Abstract

The Raman spectra of bulk and epitaxial Si1−xGex alloys (0 < x < 1) were studied with the aim of establishing a metrology for the determination of alloy compositions from the first-order Si–Si, Ge–Ge and Si–Ge optical phonon Raman modes. However, the lineshapes and intensities of these modes are distorted by various subsidiary features including (i) a broad quasi-amorphous feature on the low-energy side of the Ge–Ge mode and (ii) peaks in the range of 340–500 cm−1, very close to the main modes and believed to arise from various types of Si–Ge clusters. Standard curve-fitting procedures cannot cope with such background features and fail to give reliable values for the intensities of the main lines. We demonstrate that the background features can be minimized by protocols based on polarization measurements. One of these methods that reveals less distorted Ge–Ge and Si–Si modes involves subtraction of the first-order-forbidden spectrum from the allowed spectrum in a parallel polarization configuration. The other involves measurements in a cross-polarization geometry in which the background is suppressed. These protocols allow better estimates of the integrated phonon intensities for a wide range of alloy compositions by usual curve-fitting, and improvements in the ratios of the IGe–Ge/ISi–Si integrated intensities by factors as large as 8 were obtained for Si-rich samples.

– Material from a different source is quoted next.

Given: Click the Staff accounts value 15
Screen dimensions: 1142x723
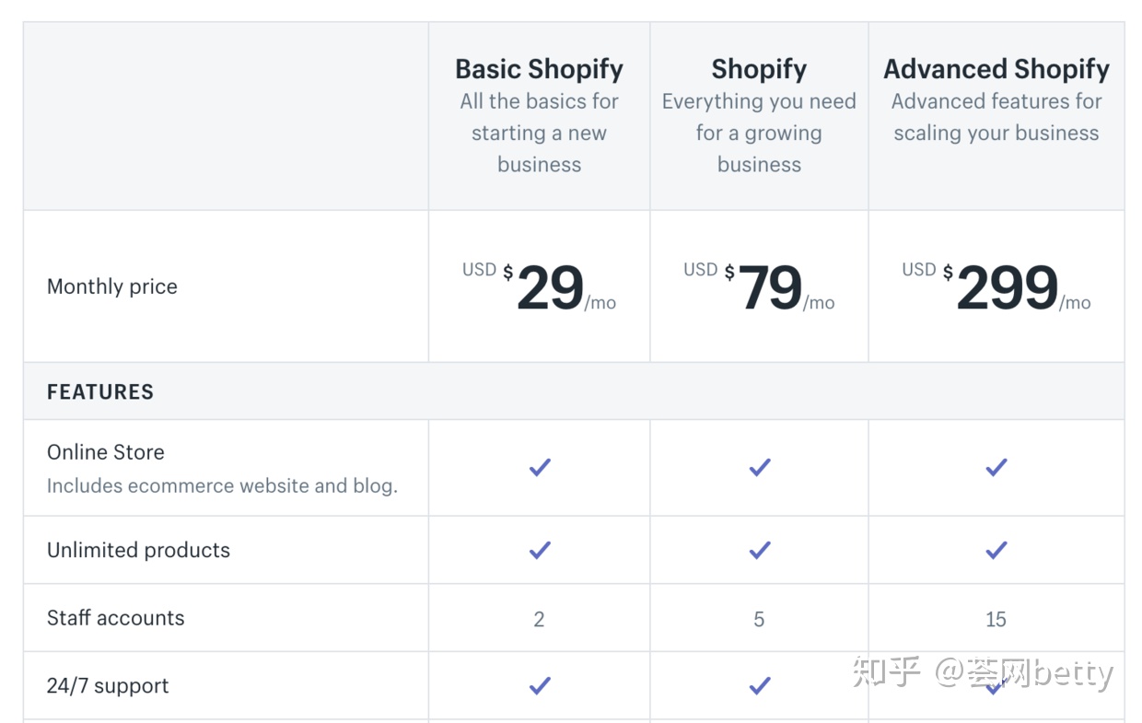Looking at the screenshot, I should 996,619.

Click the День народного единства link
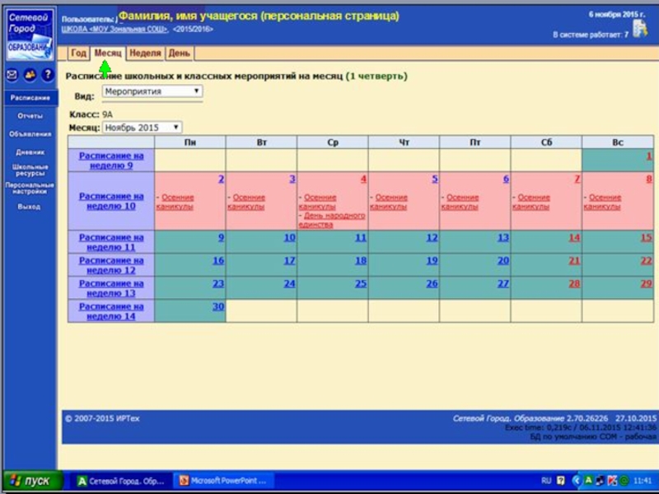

The simpler procedure for calibration based on phonon frequency positions, sufficient for bulk alloys, may be incorrect for heterostructures due to the additional strain dependence of the frequencies superimposed on the alloy compositional dependence. Therefore, a protocol based on the integrated phonon intensities is applicable and performs better in both strained-layer devices and bulk alloys.